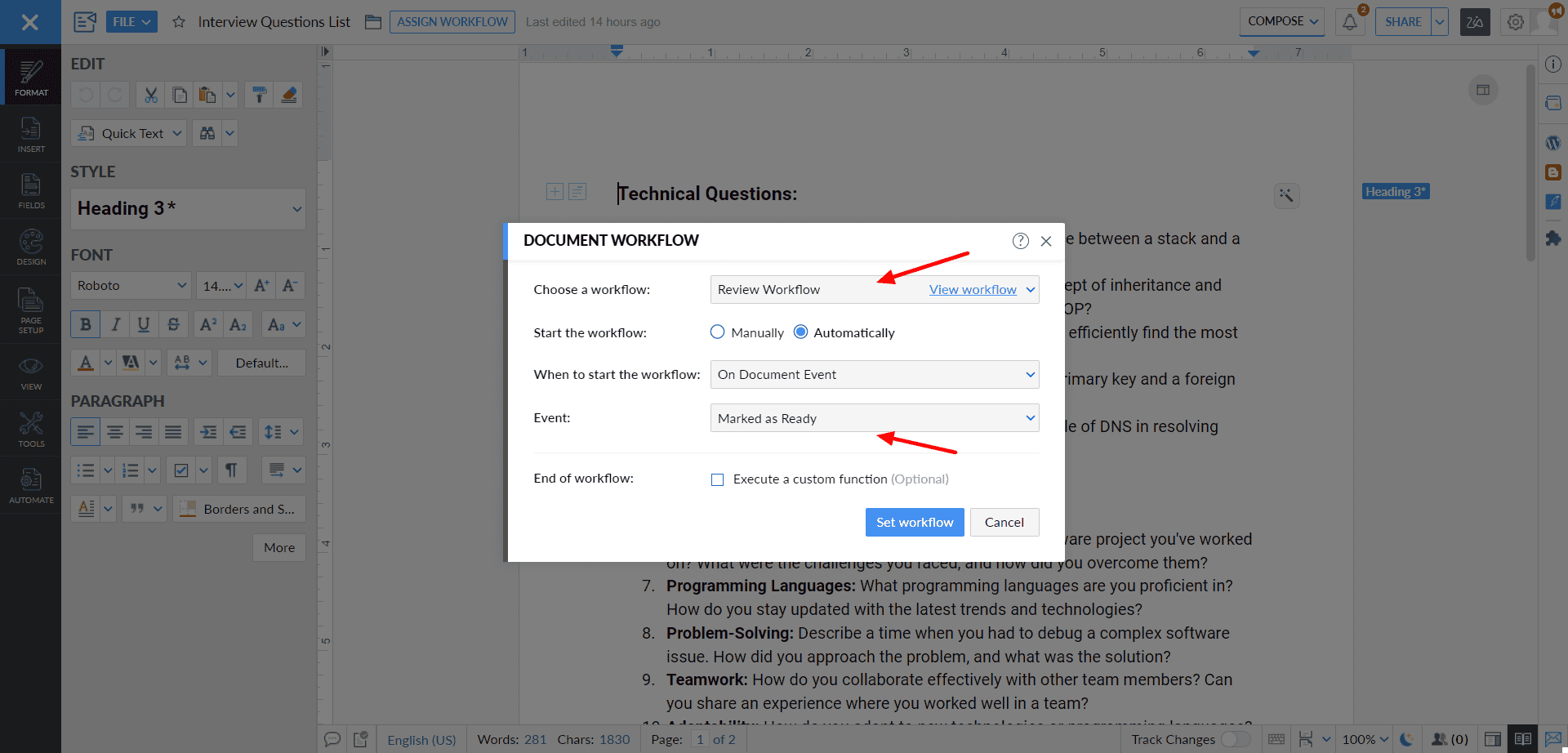Screen dimensions: 1568x753
Task: Click the Cancel button in the dialog
Action: pos(1004,523)
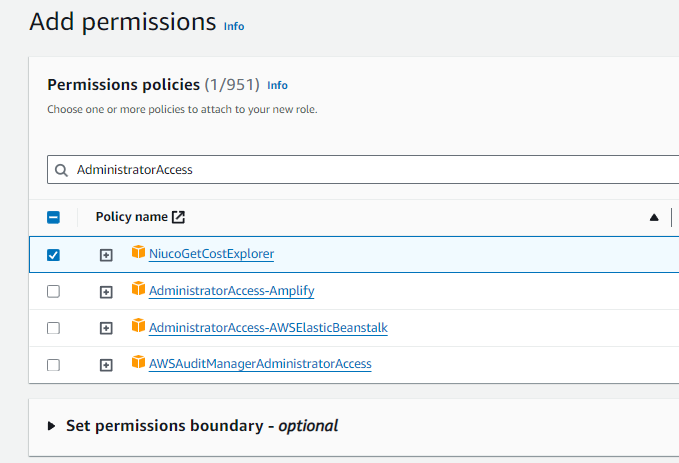Click the policy icon beside AdministratorAccess-Amplify
This screenshot has width=679, height=463.
coord(138,290)
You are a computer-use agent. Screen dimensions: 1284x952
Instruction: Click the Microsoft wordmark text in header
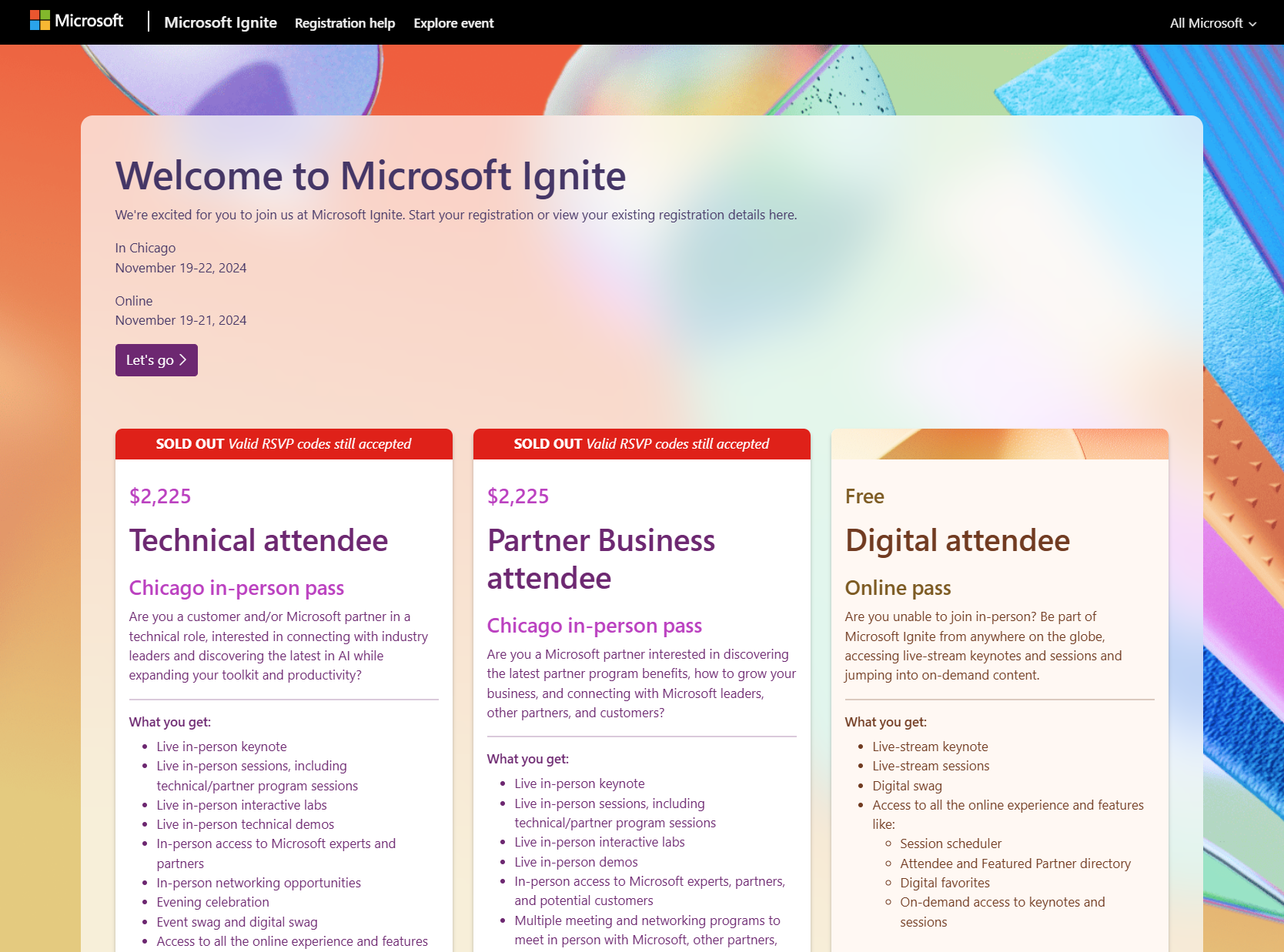(89, 21)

══════

→ **Exercise instructions**:
After locating the line with "You are a computer-use" in the listing above, transcribe it and every line after it to the last, exactly, with no pictures.

→ **Reply to the exercise**:
You are a computer-use agent. Screen dimensions: 1284x952
Instruction: Click the Microsoft wordmark text in header
(89, 21)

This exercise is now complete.